Start of INPUT RECORDS

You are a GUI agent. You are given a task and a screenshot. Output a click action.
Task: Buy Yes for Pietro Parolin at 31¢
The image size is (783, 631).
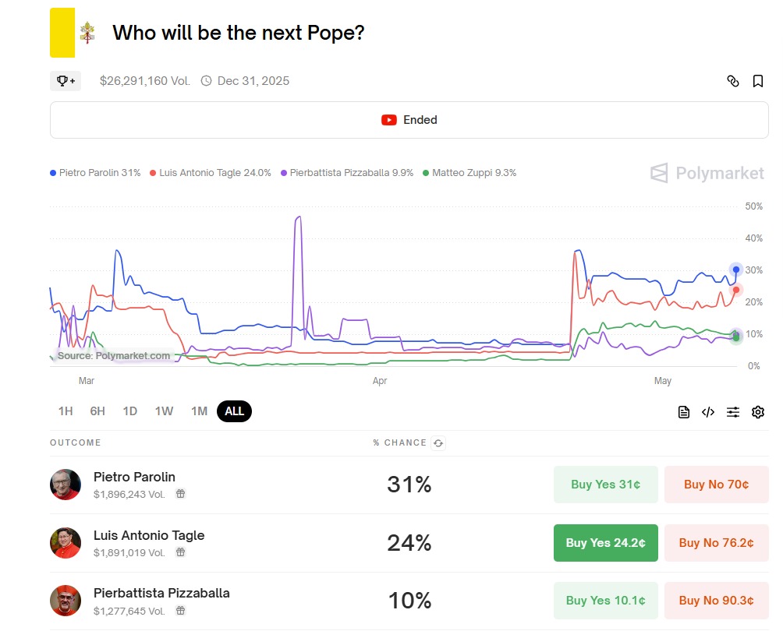coord(605,485)
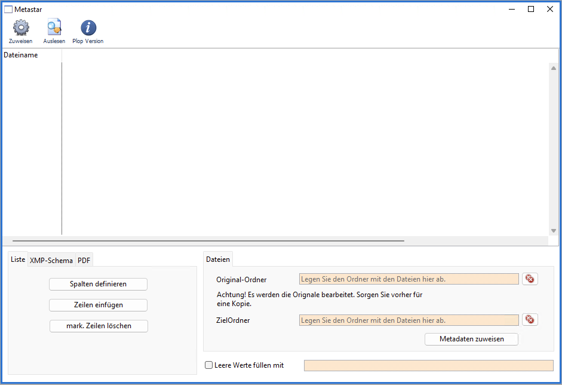Click the ZielOrdner folder drop field
The width and height of the screenshot is (562, 385).
(x=409, y=320)
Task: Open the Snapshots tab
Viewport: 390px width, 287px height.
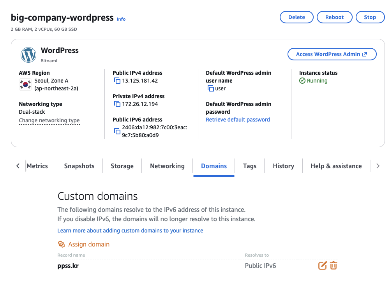Action: point(79,166)
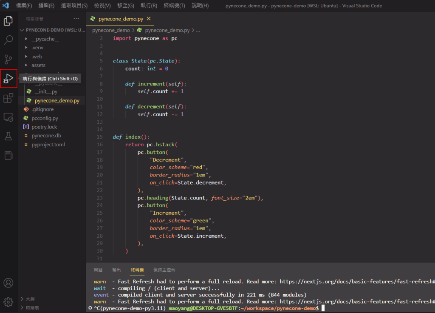Open the Explorer view in activity bar
Image resolution: width=435 pixels, height=313 pixels.
coord(8,20)
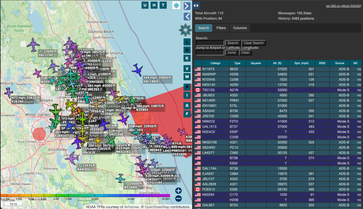This screenshot has width=363, height=209.
Task: Click the zoom in plus button
Action: (178, 191)
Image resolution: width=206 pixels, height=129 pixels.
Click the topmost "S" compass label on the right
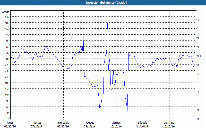(198, 11)
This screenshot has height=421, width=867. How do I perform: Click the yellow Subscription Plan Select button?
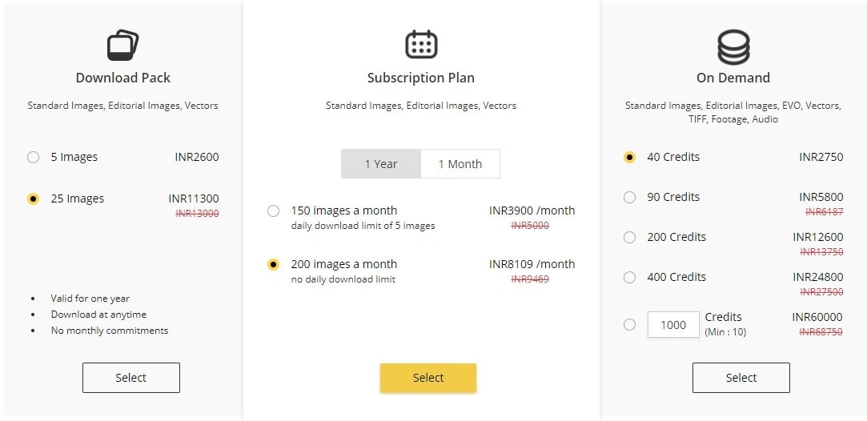point(428,378)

End of INPUT RECORDS

● **EXERCISE**: Output only the lines from the line that contains "Viewport: 390px width, 287px height." through the end of the material, both ends included, and skip every picture.

● **TASK OUTPUT**:
Viewport: 390px width, 287px height.
Action: point(79,166)
Open the Explorer view in activity bar
Image resolution: width=435 pixels, height=313 pixels.
coord(8,20)
This screenshot has width=363, height=209.
Task: Click the zoom in plus button
Action: (178, 191)
Image resolution: width=206 pixels, height=129 pixels.
Click the topmost "S" compass label on the right
(198, 11)
This screenshot has height=421, width=867. How do I perform: Click the yellow Subscription Plan Select button?
point(428,378)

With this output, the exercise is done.